Commentary/Op-Ed - March 2002

The $67 Million Question

In this article for the Gotham Gazette, the Center looks at how New York City suddenly found itself in an ironic use-it-or-lose-it situation with $67 million in federal funding for job training.

by David Jason Fischer

Tags: economic opportunity workforce development

With so many New Yorkers suddenly out of work after September 11th, the city government set up a series of much-publicized job fairs at Madison Square Garden. Tens of thousands of the unemployed came in search of work, and according to the city's Human Resources Administration, more than 1,250 people found it. The agency also set up the Twin Towers Job Link system, four job centers scattered throughout the city that offered a variety of services to sudden job searchers, such as the use of phones and computers, as well as a database of available jobs.
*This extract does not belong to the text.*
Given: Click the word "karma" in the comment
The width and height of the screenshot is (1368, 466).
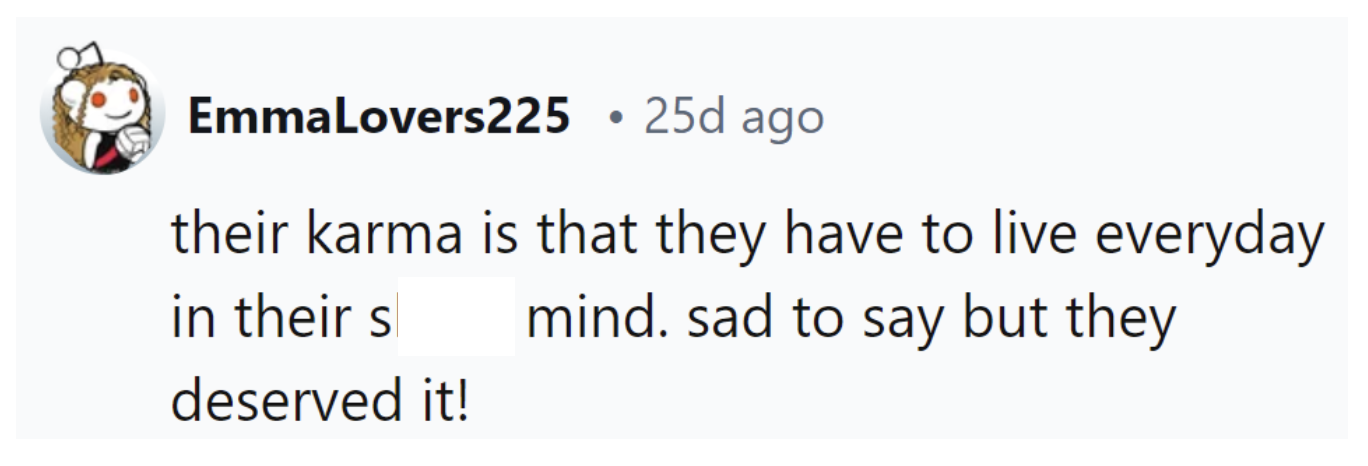Looking at the screenshot, I should point(383,235).
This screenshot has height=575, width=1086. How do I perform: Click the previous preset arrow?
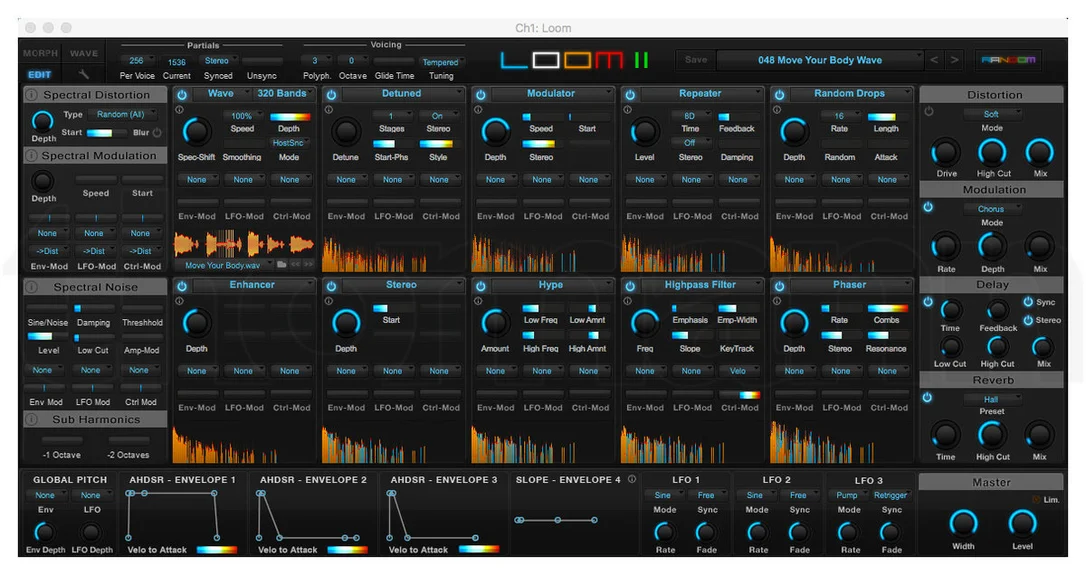click(934, 60)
To people not following the city's track record in workforce development, this effort might have seemed impressive. But nobody who knows what Boston or Seattle or many other cities have been doing, was impressed with New York City's last-minute scramble -- least of all the federal government. That is why the feds gave New York City just $25 million in a National Emergency Grant for the re-training of workers who had lost their jobs. This sum is only enough to re-train about 6,000 workers, or about six percent of those who had been thrown out of work in October alone.

Why so little? "It's difficult to make the case for more," replied Marilyn Shea, the city's regional administrator with the United States Department of Labor, "when there's so much unspent money."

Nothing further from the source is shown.